What Google tools have you used to build?

I’ve been using the full stack of Google Products. I use Google Workspace daily in my life, my personal website is made on Google Sites, and Google Cloud; I started with Compute Engine and Jupyter Notebooks, customized to my needs.

As I acquired more knowledge through practical experience, Coursera and Google Cloud Skills Boost, I started building end to-end solutions using BigQuery, SQL, lots of Vertex AI (Generative AI Studio, Matching Engine, Speech-to-text, Pipelines, AutoML, Model Fine-Tuning), Cloud Run (and a little GKE - Kubernetes), Cloud Functions, Dialogflow and Document AI.

As the requirements of clients change according to the industry, like recruiting (Virtual Career Center) and contact center (Contact Center AI), I was able to test and deploy in production different Google products to solve the clients’ needs.


Which tool has been your favorite to use? Why?

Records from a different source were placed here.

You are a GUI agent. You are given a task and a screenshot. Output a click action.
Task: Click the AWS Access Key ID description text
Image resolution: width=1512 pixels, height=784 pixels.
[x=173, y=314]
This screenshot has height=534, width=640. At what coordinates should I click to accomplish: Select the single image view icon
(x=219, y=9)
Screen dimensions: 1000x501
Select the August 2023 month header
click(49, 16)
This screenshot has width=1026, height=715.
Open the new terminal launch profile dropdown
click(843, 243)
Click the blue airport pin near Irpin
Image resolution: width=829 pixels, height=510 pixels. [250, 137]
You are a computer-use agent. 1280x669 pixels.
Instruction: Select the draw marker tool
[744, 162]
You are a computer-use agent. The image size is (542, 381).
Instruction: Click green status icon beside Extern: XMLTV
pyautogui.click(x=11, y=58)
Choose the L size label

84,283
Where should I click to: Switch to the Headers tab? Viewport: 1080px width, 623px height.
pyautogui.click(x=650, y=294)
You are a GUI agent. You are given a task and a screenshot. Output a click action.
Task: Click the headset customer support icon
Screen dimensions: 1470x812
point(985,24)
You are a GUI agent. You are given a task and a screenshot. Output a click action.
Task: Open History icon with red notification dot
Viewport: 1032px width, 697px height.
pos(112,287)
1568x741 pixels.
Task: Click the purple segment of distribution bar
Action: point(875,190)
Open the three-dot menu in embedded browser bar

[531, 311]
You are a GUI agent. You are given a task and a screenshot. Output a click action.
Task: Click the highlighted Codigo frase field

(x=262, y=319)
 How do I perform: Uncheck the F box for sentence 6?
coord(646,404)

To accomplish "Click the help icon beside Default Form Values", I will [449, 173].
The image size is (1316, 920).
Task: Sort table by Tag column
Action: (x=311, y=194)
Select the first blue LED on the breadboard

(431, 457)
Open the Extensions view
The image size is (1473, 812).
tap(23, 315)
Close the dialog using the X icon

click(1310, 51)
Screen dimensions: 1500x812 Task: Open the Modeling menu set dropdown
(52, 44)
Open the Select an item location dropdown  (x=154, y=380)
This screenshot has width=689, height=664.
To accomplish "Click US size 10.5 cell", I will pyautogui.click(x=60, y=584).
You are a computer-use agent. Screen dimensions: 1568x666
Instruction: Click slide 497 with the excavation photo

Vertex AI is my favorite, as it is pure ML and Deep Learning optimized. Using AutoML with NAS (Neural Architecture Search) was a very interesting experience with awesome results. Developing Machine Learning pipelines with Kubeflow is a special pleasure, as this is going into production and the whole MLOps is involved.


Please share with us about something you’ve built in the past using Google tools.

I’ve built a recruiting solution that was implemented in six countries of Latin America, benefiting more than 365,000 people. This solution automatically analyzes resumes using OCR via Document AI.

I delivered a revenue prediction for a hotel chain using Tensorflow, where we increased the accuracy of the client’s model by 0.95%. I also built a Contact Center solution which uses Google Speech-to-Text and analytics to make management easier and also to generate strategic insights.

Lately, I was part of the team that delivered an end-to-end Virtual Career Center solution that matches job candidates to job vacancies using Vertex AI Matching Engine via text embeddings and SCANN. Both the recruiting solution and the contact center solution generated patents in Brazil, in the field of NLP (Natural Language Processing).


What will you create with Google Bard?

Google Bard is part of my daily routine. It helps me while coding, it helps me to plan trips, get to the right public transportation, visit interesting places around the world and it also helps by retrieving the Google search in an organized way, with updated content. My idea is to use Bard along with LangChain to perform optimizations in the finance industry.


What advice would you give someone starting in their developer journey?

Learn the basics first.

The temptation of learning this magnificent field as Machine Learning is gigantic, but coding is a great part of the solution. Learn to code properly, in whatever language you want. This brings efficiency and security if your solution needs to scale, decreasing infrastructure costs and improving user experience.

The same applies to Machine Learning: learn basic disciplines such as Calculus, Computer Science fundamentals and you will understand most of the content is shared today online. Only after learning ML you should dive into Deep Learning and the disciplines associated. Don’t fake it. Make it.